The AI Security Paradox: Why Deeper Visibility Is Now Essential
As AI adoption surges, it creates critical security blind spots. A burgeoning deep observability market, led by Gigamon, offers the essential solution.
The AI Security Paradox: Why Deeper Visibility Is Now Essential
SANTA CLARA, CA – December 09, 2025 – The corporate world's rapid embrace of generative AI and large language models (LLMs) is creating a profound paradox. While these technologies unlock unprecedented productivity and innovation, they are simultaneously opening a Pandora's box of complex, often invisible, security risks. As organizations rush to integrate AI into their hybrid cloud infrastructure, a critical new market is surging to address the fallout: deep observability. New research confirms this sector is not just growing, but becoming a foundational pillar of modern cybersecurity.
A recently published report from market intelligence firm 650 Group highlights this dramatic shift, revealing that the deep observability market expanded by 25 percent year-over-year in the first half of 2025. The report crowns Gigamon as the definitive market leader, commanding a 50 percent share of this rapidly evolving space. This dominance underscores a growing consensus among IT and security leaders: you cannot secure what you cannot see, and in the age of AI, there is more to see than ever before.

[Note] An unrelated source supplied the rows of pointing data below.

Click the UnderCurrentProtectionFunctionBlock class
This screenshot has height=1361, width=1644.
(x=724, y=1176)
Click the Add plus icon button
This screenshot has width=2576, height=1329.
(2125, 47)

A New Frontier of Risk: The Shadow AI Problem
The security challenges posed by AI are not merely an evolution of existing threats; they represent a fundamental change in the attack surface. The most pervasive issue is the rise of “Shadow AI”—the unsanctioned use of public AI tools by employees. Research indicates a staggering 485 percent increase in corporate data being fed into generative AI tools over the past year, with inputs containing sensitive data tripling. This unauthorized data flow creates massive risks of intellectual property leakage, compliance violations, and inadvertent data breaches.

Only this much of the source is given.